Mon travail ne m’avait jamais dégoûté. Dès la fac de médecine, j’arrivais, lors des dissections, à déconnecter le circuit empathique qui vous fait ressentir comme vôtre la douleur d’un autre. À faire comme si l’artère déchirée que je devais soigner n’avait pas le moindre rapport avec un être humain vivant. À faire comme si et à y croire vraiment pendant les quelques minutes nécessaires.

Mais j’avais maintenant la main qui tremblait, et l’idée de transpercer ces lèvres de chair ensanglantées avec une aiguille me semblait d’une brutalité, d’une cruauté insoutenables.

Diane a posé la main sur mon poignet pour l’immobiliser. « C’est un truc de Quatrième Âge, a-t-elle dit.

— Quoi ?

— Tu as l’impression que ce n’est pas moi mais toi que la balle a traversé. Pas vrai ? »

Stupéfait, j’ai hoché la tête.

« C’est un truc de Quatrième Âge. Censé nous rendre meilleurs, je pense. Mais tu es toujours médecin. Il faut juste que tu oublies un peu d’être Quatrième Âge.

— Je ne peux pas, ai-je dit. Je vais te confier à Ina. »
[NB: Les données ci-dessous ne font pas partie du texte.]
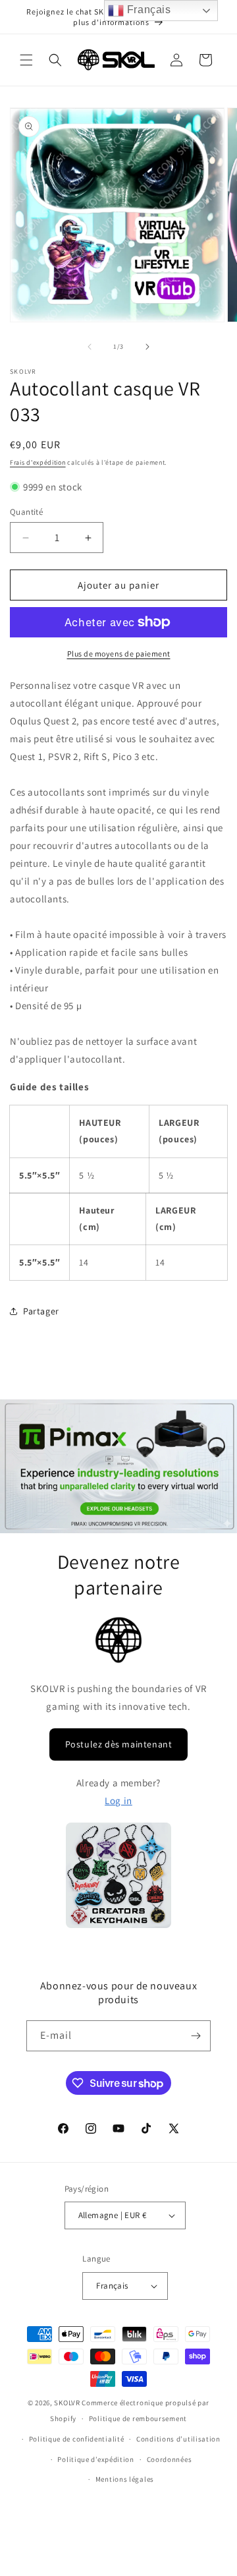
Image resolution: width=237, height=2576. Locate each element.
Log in (118, 1800)
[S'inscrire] (195, 2035)
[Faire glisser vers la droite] (147, 346)
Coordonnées (169, 2459)
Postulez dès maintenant (118, 1744)
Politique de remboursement (138, 2418)
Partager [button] (41, 1311)
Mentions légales (124, 2479)
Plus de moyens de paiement (119, 654)
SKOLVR (67, 2402)
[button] (26, 59)
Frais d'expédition (38, 462)
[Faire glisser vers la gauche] (89, 346)
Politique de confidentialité (76, 2439)
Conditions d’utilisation (178, 2439)
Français (147, 9)
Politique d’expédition (95, 2459)
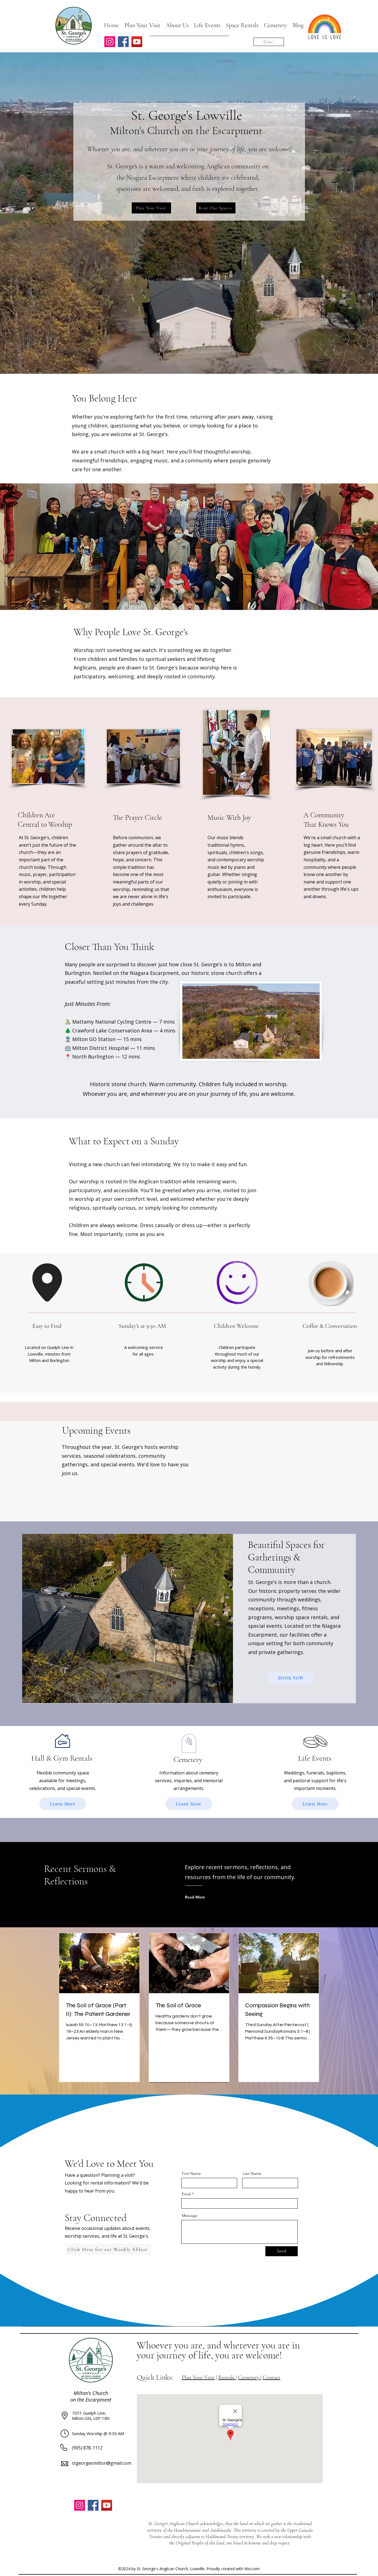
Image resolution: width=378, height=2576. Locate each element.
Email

Mais j’ai pu. D’une manière ou d’une autre. Et je l’ai fait.

Après avoir discuté avec Jala, Ina est revenue vers nous. « Les travailleurs avaient prévu une action, aujourd’hui, nous a-t-elle expliqué. La police est à l’entrée du port avec le Reformasi et ils ont l’intention d’en prendre le contrôle. On s’attend à un conflit. » Elle a regardé Diane. « Comment allez-vous, ma chère ?

— Je suis en de bonnes mains », a chuchoté Diane. D’une voix inégale.

Ina a inspecté mon travail. « Satisfaisant, a-t-elle jugé.

— Merci, ai-je dit.

— Étant donné la situation. Mais écoutez-moi. Écoutez. Il faut partir de toute urgence. Pour l’instant, seule une émeute des ouvriers nous sépare de la prison. Il faut monter tout de suite à bord du Capetown Maru.

— La police nous cherche ?

— Pas vous, à mon avis, du moins pas spécialement vous. Jakarta a passé une espèce d’accord avec les Américains pour réprimer l’émigration en général. Il y a des rafles sur les docks, ici et ailleurs, de manière très publique, afin d’impressionner le consulat des États-Unis. Bien sûr, cela ne durera pas, il y a trop d’argent en circulation pour qu’on élimine vraiment ce commerce. Mais il n’existe rien de plus efficace, au niveau cosmétique, que des agents de police en uniforme en train de sortir des gens des cales des cargos.

— Ils sont venus au refuge de Jala, a rappelé Diane.

— Oui, ils ne vous oublient pas, le Dr Dupree et vous, l’idéal pour eux serait de vous mettre en état d’arrestation, mais ce n’est pas pour cette raison que la police se prépare à investir le port. Les navires continuent à appareiller, mais cela ne va pas durer. Le mouvement syndical est puissant à Teluk Bayur. Ils veulent se battre. »

Du seuil, Jala a crié quelques mots que je n’ai pas compris.

« Il faut vraiment y aller, maintenant, a dit Ina.

— Aidez-moi à fabriquer une civière pour Diane. » Diane a essayé de se redresser. « Je peux marcher.

— Non, a dit Ina. Là, je crois que Tyler a raison. Essayez de ne pas bouger. »

Nous avons replié quelques longueurs de jute afin de former une espèce de hamac. Je me suis emparé d’une extrémité et Ina a appelé l’un des Minang les plus costauds pour prendre l’autre.

« Dépêchez-vous ! » a crié Jala en nous faisant signe de sortir dans la pluie.

La saison de la mousson. Était-ce la mousson ? Le matin ressemblait au crépuscule. Les nuages passaient au-dessus de l’eau grise de Teluk Bayur comme des pelotes de laine détrempées, masquant châteaux et radars des gros pétroliers à double coque. L’air était brûlant et fétide. La pluie nous a trempés alors que nous chargions Diane à bord d’une automobile en attente. Jala avait organisé un petit convoi pour son groupe d’émigrés : trois voitures et deux petits plateaux de transbordement à roues pleines.